Element and text position data:
★ ★ ★

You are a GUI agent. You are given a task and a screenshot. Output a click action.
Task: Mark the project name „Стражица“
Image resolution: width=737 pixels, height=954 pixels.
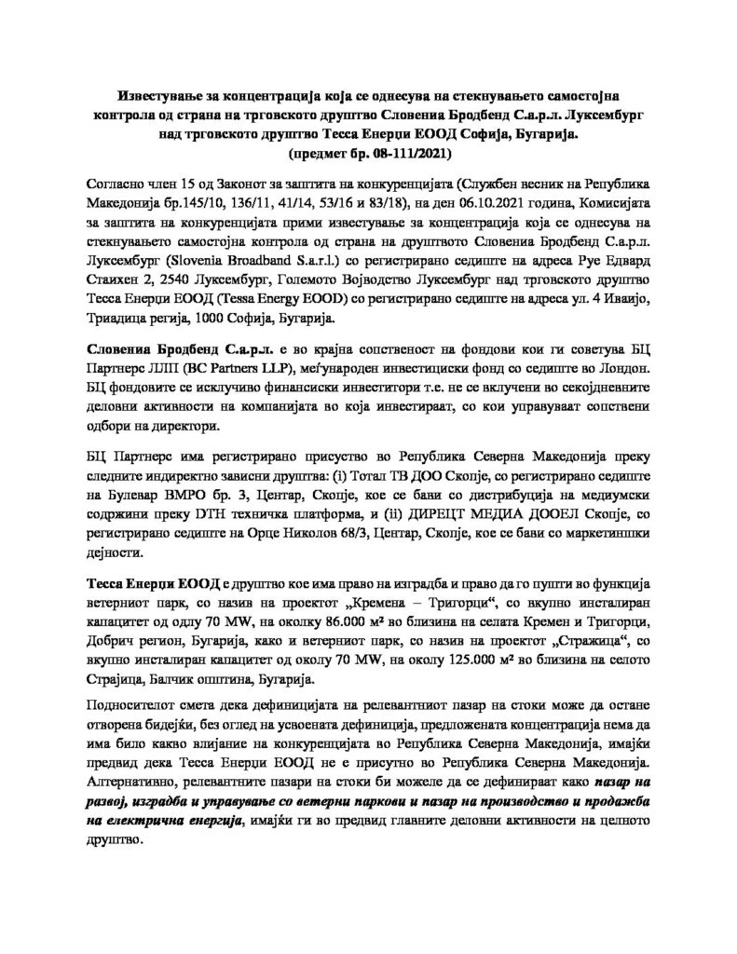pos(567,637)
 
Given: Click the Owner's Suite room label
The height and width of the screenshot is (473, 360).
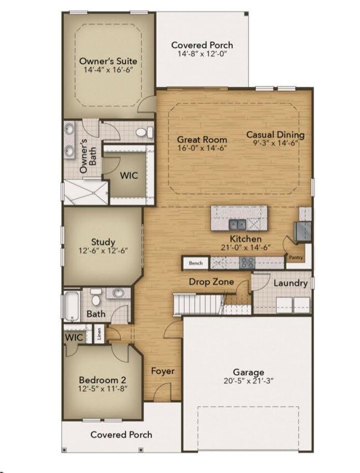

★ ★ ★

» **OBJECTIVE**
Could you format the lines of the data above as a numbered list, skipping blank lines? Leave the pictures out.

» **THE SOLUTION**
1. You are a GUI agent. You are given a task and a screenshot. Output a click action.
2. Task: Mark the project name „Стражица“
3. Image resolution: width=737 pixels, height=954 pixels.
4. pos(567,637)
5. Given: Click the Owner's Suite room label
6. The height and width of the screenshot is (473, 360).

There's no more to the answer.